Goodbye to all that.
The temptation to send these out right before getting on an airplane is always quite strong.
I'm too dramatic for my own good, and I'm always looking for ways to say goodbye. But I've done this enough times that I know I'm probably not gonna die. So I'll just say goodbye to June. I see she's still lingering in the doorway there, so let's send her off right.
I did some fun shows in June. I got to be in a live version of the Drunk Safari podcast, and tell a room full of people in a Betabrand store that I wanted to call the extinct moa bird the "forbidden daddy chicken." It was a hoot. Or whatever noise a dinosaur bird made before humans hunted it out of existence.
Kepler's books and Tachyon publishing set me up to have a long, lovely chat with Peter S. Beagle, as you see up top there. I wrote about it on my blog, trying to separate what we want from literary giants from what there is when we meet them as people. I only kind of succeeded.
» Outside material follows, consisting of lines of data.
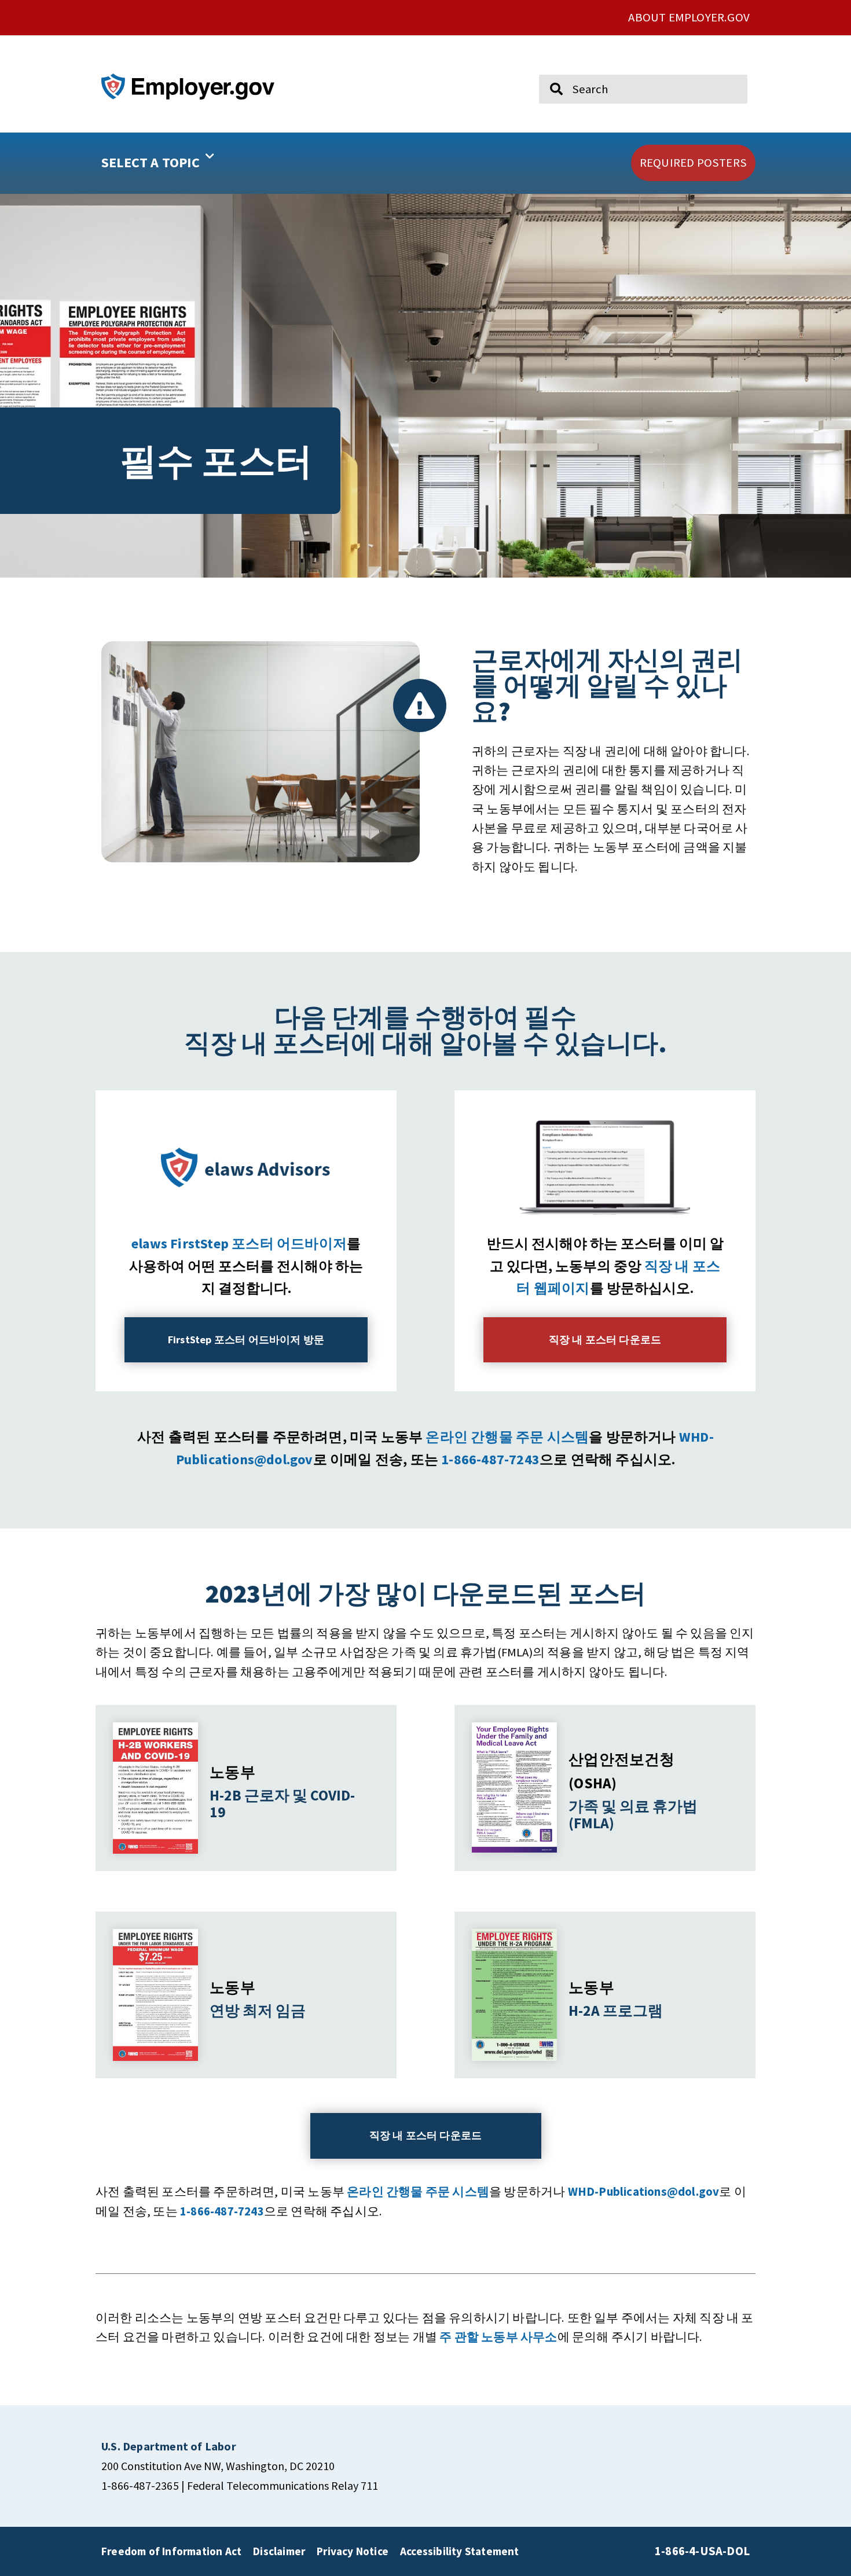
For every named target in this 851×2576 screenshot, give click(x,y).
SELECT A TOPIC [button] (150, 162)
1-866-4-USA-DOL (702, 2551)
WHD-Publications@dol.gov (644, 2191)
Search (549, 69)
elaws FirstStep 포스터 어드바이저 (239, 1243)
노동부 (232, 1772)
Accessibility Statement (459, 2551)
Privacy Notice (352, 2551)
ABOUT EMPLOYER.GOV (689, 17)
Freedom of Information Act (171, 2551)
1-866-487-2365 (140, 2485)
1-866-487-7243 (490, 1459)
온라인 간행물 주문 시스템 (507, 1437)
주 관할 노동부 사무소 (498, 2337)
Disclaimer (279, 2551)
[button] (195, 163)
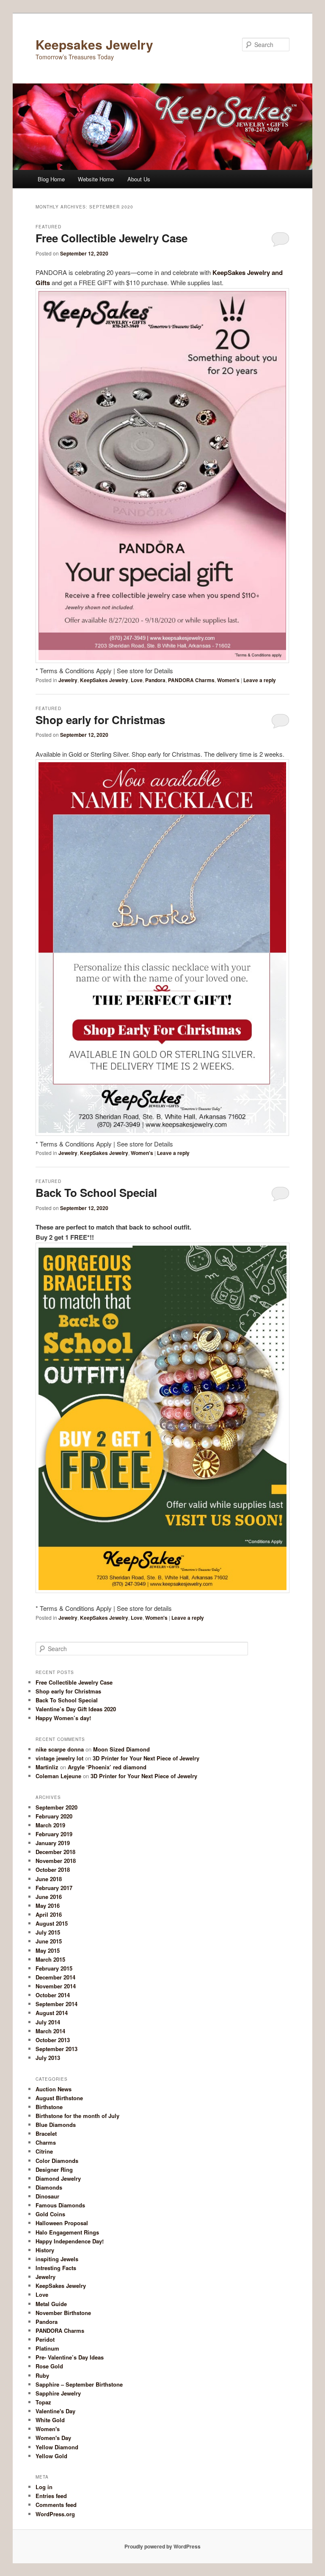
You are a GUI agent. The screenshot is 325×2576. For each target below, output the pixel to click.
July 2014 (48, 2022)
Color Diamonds (57, 2161)
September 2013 (56, 2049)
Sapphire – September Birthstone (79, 2384)
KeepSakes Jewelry (104, 680)
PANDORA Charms (191, 680)
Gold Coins (50, 2214)
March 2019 (50, 1825)
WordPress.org (55, 2514)
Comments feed (56, 2505)
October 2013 (53, 2040)
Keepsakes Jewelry (94, 44)
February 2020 (54, 1816)
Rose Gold (49, 2366)
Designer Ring (54, 2169)
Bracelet (46, 2133)
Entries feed (51, 2496)
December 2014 (55, 1977)
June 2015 (49, 1941)
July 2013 (48, 2058)
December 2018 (55, 1852)
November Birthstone (63, 2313)
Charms (46, 2142)
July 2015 (48, 1932)
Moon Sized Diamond (121, 1749)
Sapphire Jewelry (58, 2393)
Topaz (43, 2402)
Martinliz (47, 1767)
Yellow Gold (51, 2456)
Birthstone (49, 2107)
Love (137, 680)
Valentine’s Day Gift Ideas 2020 (76, 1709)
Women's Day (53, 2438)
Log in (44, 2487)
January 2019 (53, 1843)
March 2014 (50, 2031)
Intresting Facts (56, 2268)
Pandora (155, 680)
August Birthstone (59, 2098)
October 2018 (53, 1869)
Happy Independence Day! (70, 2241)
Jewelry (67, 680)
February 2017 (54, 1888)
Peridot (45, 2339)
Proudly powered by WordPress (162, 2546)
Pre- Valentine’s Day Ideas (70, 2357)
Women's (228, 680)
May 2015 (48, 1950)
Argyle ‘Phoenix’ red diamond (107, 1767)
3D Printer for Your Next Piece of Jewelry (146, 1758)
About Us (138, 179)
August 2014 (52, 2013)
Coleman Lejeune (58, 1776)
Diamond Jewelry (58, 2178)
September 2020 (56, 1807)
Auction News (54, 2089)
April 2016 (49, 1914)
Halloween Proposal (62, 2223)
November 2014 (56, 1986)
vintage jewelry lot (59, 1758)
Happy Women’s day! (63, 1718)
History (45, 2250)
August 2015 (52, 1923)
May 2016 (48, 1905)
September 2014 (56, 2004)
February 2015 (54, 1968)
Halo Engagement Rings (67, 2232)
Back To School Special (96, 1192)
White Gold (50, 2420)
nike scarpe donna (60, 1749)
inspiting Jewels (57, 2259)
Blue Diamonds (56, 2125)
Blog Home (51, 179)
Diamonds (49, 2187)
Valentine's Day (55, 2411)
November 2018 (56, 1861)
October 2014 (53, 1995)
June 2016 (49, 1897)
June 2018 (49, 1879)
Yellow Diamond (57, 2447)
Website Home (96, 179)
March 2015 (50, 1959)
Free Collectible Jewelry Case (111, 238)
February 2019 (54, 1834)
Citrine (44, 2151)
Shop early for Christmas (100, 719)
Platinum (47, 2348)
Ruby (42, 2375)
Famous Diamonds (60, 2205)
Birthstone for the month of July (77, 2116)
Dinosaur (47, 2196)
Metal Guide (51, 2304)
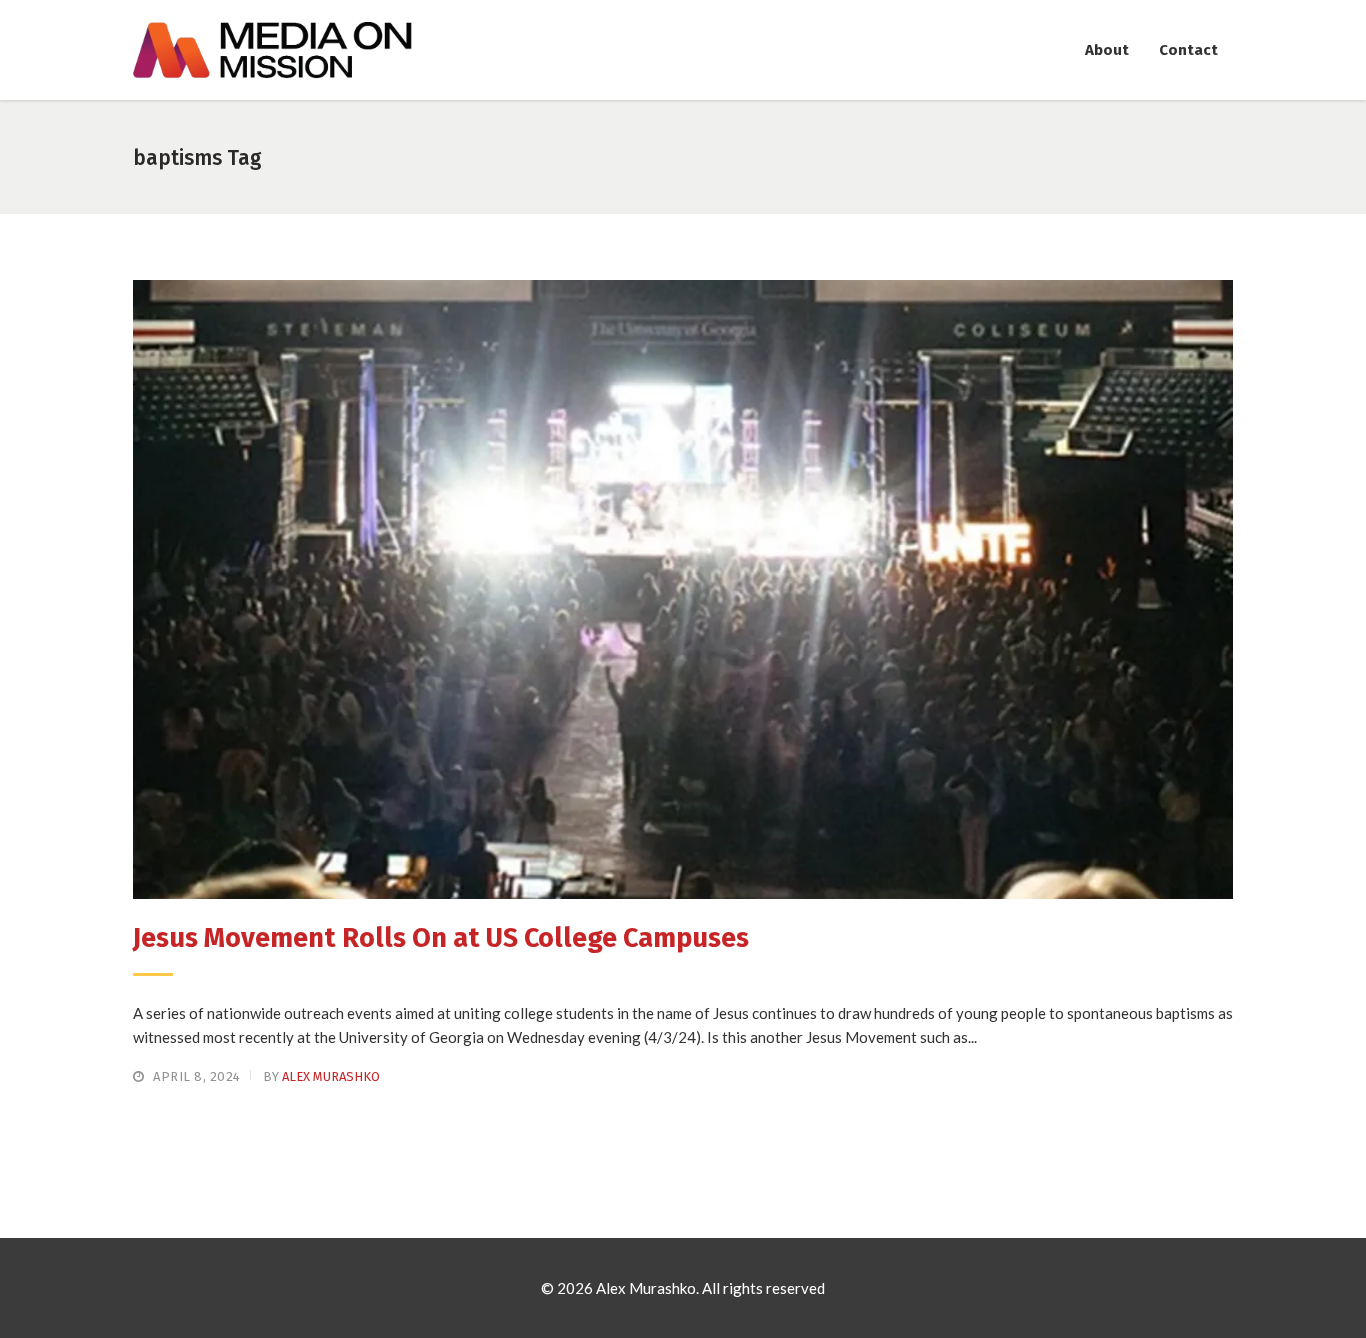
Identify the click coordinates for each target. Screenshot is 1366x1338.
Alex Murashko (331, 1076)
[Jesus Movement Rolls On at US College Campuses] (683, 589)
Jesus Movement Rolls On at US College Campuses (441, 938)
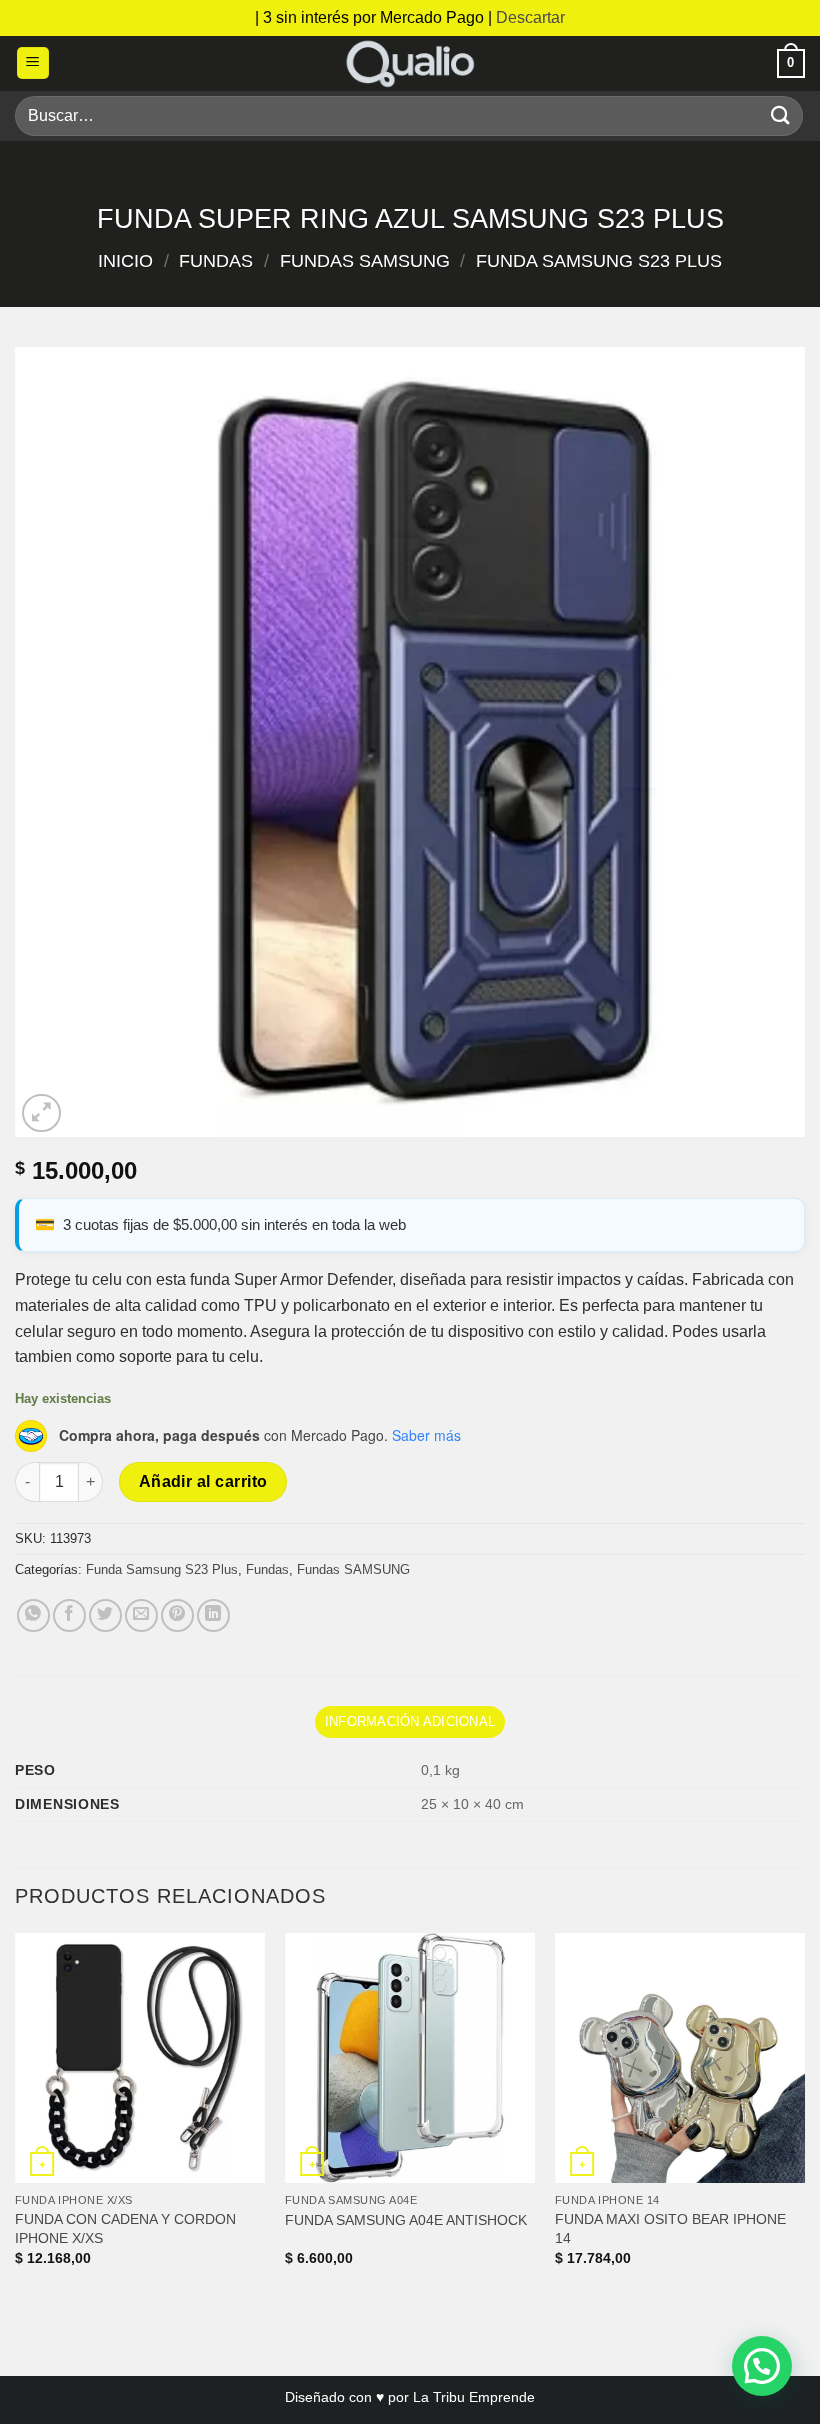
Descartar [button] (530, 17)
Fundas (216, 260)
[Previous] (16, 2117)
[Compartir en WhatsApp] (33, 1615)
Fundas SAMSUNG (365, 260)
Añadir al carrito (203, 1481)
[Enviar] (781, 115)
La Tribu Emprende (474, 2397)
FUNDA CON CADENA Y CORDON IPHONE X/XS (125, 2228)
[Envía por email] (141, 1615)
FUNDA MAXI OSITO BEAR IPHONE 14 (670, 2228)
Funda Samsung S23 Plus (599, 260)
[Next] (804, 2117)
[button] (33, 63)
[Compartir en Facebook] (69, 1615)
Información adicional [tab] (410, 1721)
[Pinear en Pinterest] (177, 1615)
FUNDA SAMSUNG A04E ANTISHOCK (406, 2220)
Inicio (125, 260)
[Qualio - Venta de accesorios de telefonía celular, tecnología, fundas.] (410, 63)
Nobody gives me free tiny pizzas for it anymore, but I still read a lot in the summer (I read a lot all the time--who am I kidding? Certainly not you, friends). I'm in the middle of "Wanderers" by Chuck Wendig, because I want someone to scratch that Stephen King 800-page doorstop itch. But I also read a lot of great stuff this month, and it's on my blog if you need recommendations. I'm moving on to "The Toll" by Cherie Priest, because I always crave southern gothic in the summer.
I saw Midsommar, because I thought it would be extremely my shit. I also crave pagan folk horror, but that's all year long. It didn't quite satisfy, and I had a long thought process about why. As always, these days, someone else said it before I could, and probably better. Pagans and witches are always the objects of horror, and only rarely the subject. I'm on a hunt now, for stories about witches written by witches. Write me back if you think you know one that I don't.
Is June still there? I think I hear her lingering at the screen door.
The best way to banish these old months is to look ahead, so let's do that. I'm flying to Boston tonight for my first Readercon. I'm going to a wedding in August and a secret runaway trip in September, and then to conventions in the South and the Midwest before winter makes flying even less fun than it is now.
I think I worry like this because I'm all too aware that life is short. But I saw something last time I was traveling that makes me laugh whenever I think of my own mortality, and I can't think of a better thing to leave you with.
I was on one of those moving sidewalk deals in a huge, sprawling airport (BWI, maybe? Charlotte Douglas? All the same.) An old woman was ahead of me with her bags, and she was standing on the left hand side. As all seasoned travelers know, it's standers on the right and walkers on the left. Just like the freeway.
A young man cam bustling up behind her, all long strides and focus and rolling suitcase. He huffed and gestured at the old woman for holding him up, saying, "Come on, move it. Life is short."
I was in the perfect place to watch their interaction. She turned her head very slowly, not removing her sunglasses. She looked him up and down and said in an unhurried tone, "Son, life... is long. And most of it... is just... like... this."
I don't know if he got to where he was going, but I did not. I was slain where I stood.
There she goes. I heard June let herself out just now. Come on, July. You can come out of where you've been hiding. The coast is clear. It'll be your turn to get banished soon enough.